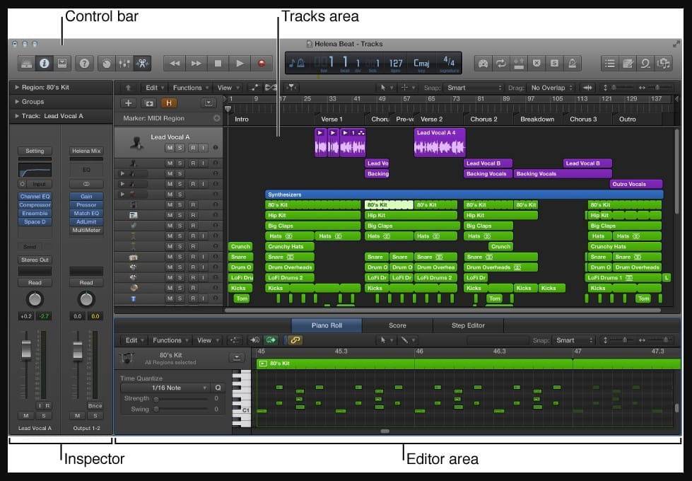
Task: Click the Stereo Out output button
Action: (35, 260)
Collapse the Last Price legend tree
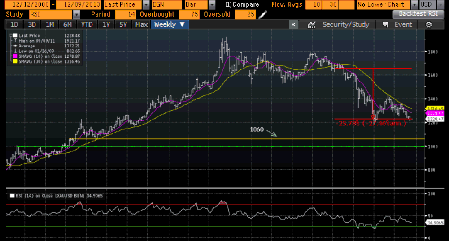449x241 pixels. coord(11,35)

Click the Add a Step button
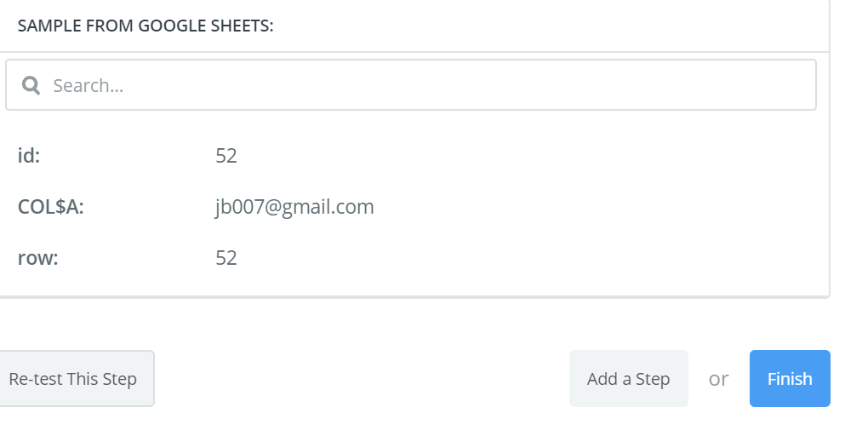pyautogui.click(x=628, y=378)
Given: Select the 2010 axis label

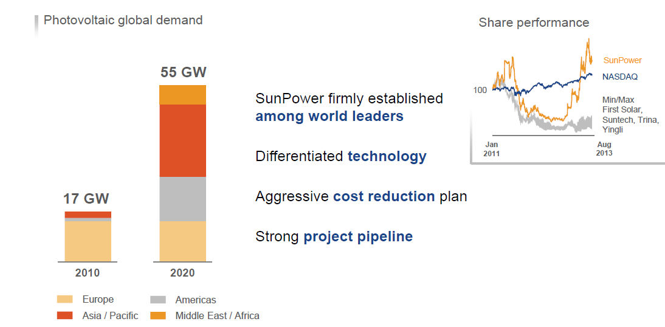Looking at the screenshot, I should pyautogui.click(x=88, y=273).
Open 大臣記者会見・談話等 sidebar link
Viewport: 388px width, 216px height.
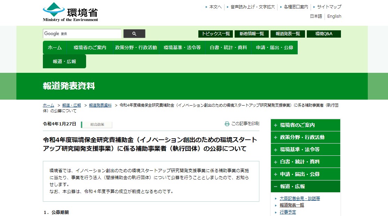click(300, 199)
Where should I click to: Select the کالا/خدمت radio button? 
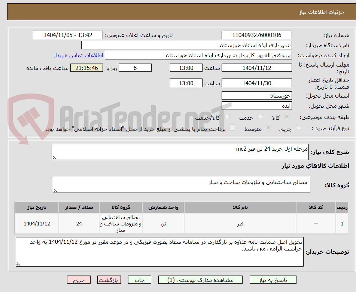pyautogui.click(x=227, y=117)
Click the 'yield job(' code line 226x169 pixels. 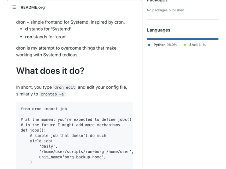[41, 141]

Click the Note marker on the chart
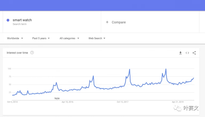tap(57, 98)
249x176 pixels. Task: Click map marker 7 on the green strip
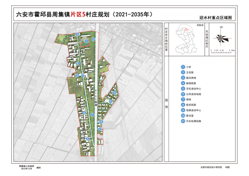(x=93, y=114)
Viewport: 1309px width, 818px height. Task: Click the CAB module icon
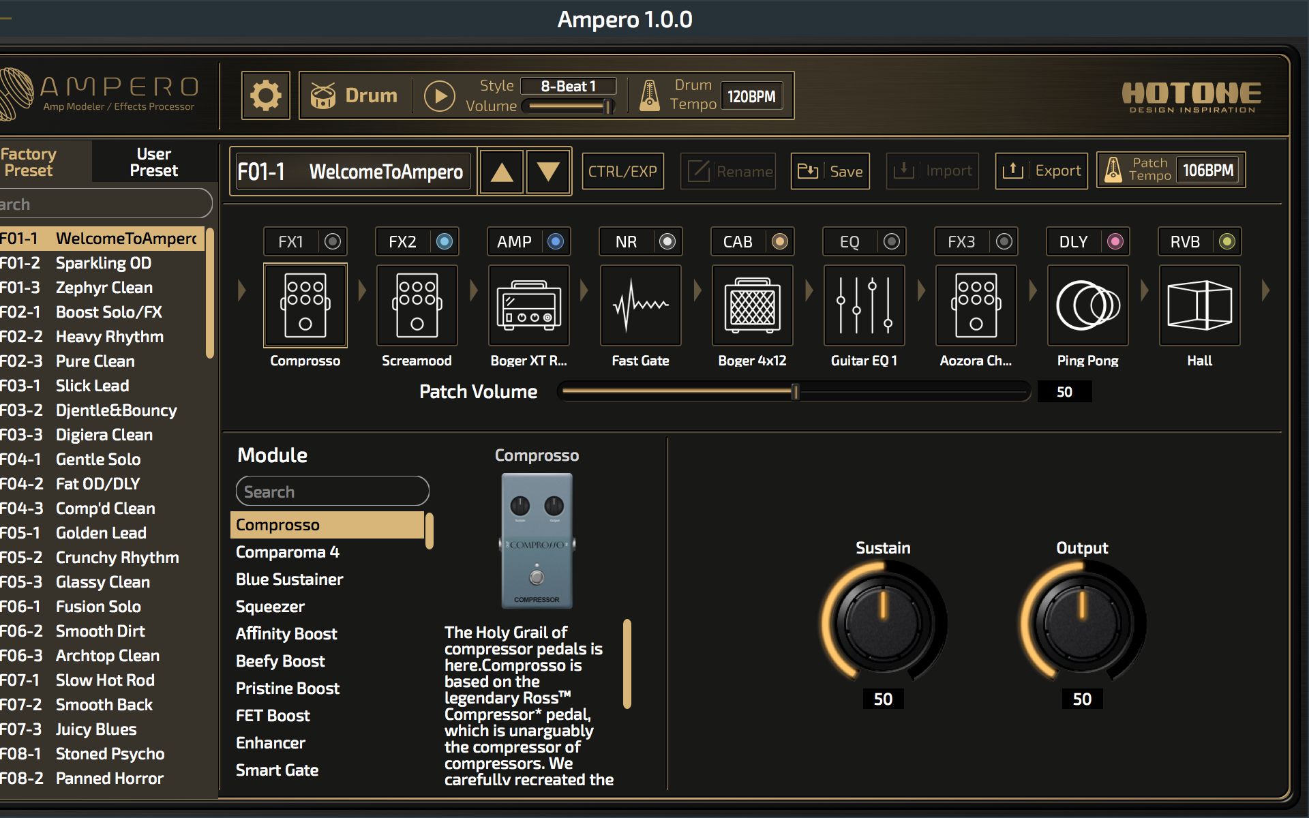coord(752,305)
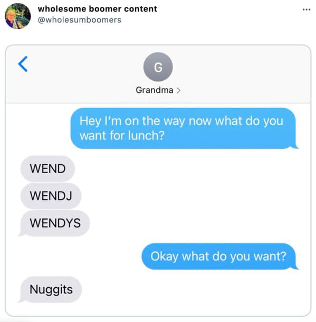Tap the 'Okay what do you want?' bubble
Screen dimensions: 316x322
point(219,257)
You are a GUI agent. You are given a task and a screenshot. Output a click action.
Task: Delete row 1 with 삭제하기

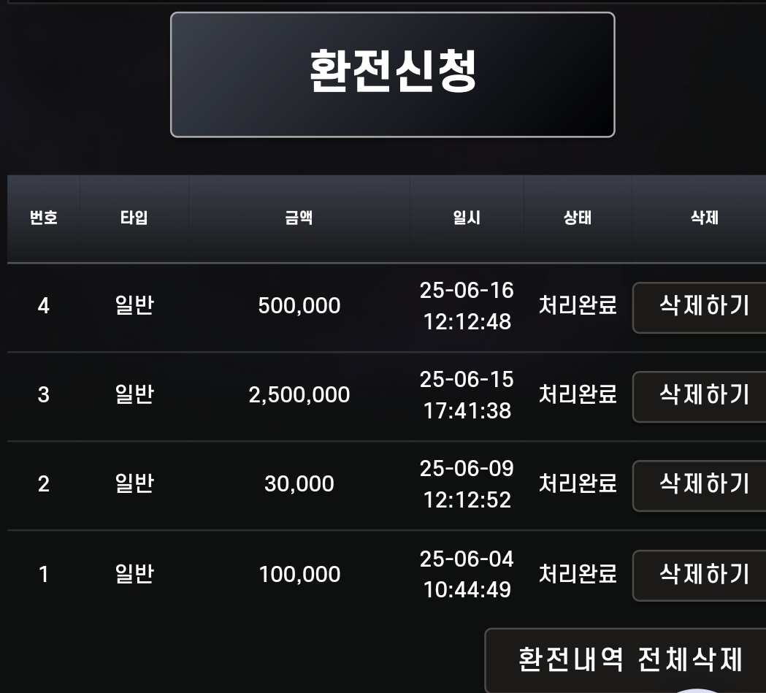click(700, 575)
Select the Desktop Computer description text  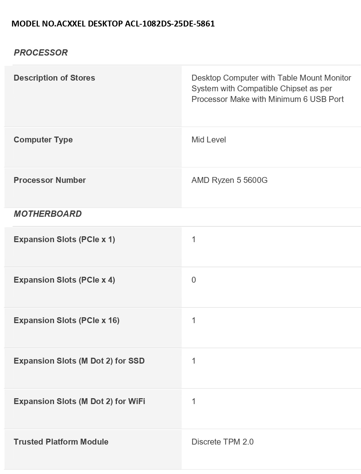pos(271,88)
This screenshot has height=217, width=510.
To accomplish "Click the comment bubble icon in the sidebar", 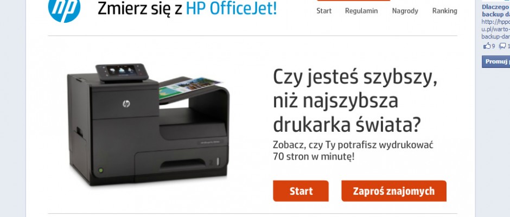I will pos(502,46).
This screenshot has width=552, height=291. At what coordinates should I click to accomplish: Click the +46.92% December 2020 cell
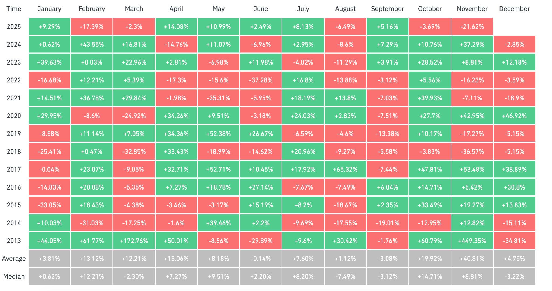point(514,116)
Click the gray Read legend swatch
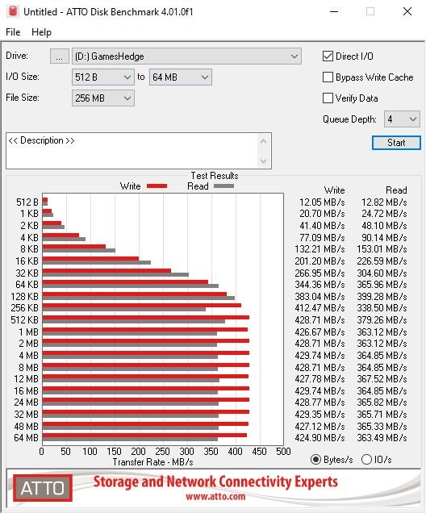The height and width of the screenshot is (513, 426). (223, 186)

* REQUIREMENT: Look above for the line with "Collapse the Last Price legend tree"; quote it and every line after it, stopping after the line with "Open 大臣記者会見・談話等 sidebar link", exactly, with nothing added and without pictures.

* SOLUTION FOR THIS TASK:
Collapse the Last Price legend tree
449x241 pixels. coord(11,35)

Click the Add a Step button
pyautogui.click(x=628, y=378)
Given: Select the 2010 axis label

Looking at the screenshot, I should pyautogui.click(x=88, y=273).
Open 大臣記者会見・談話等 sidebar link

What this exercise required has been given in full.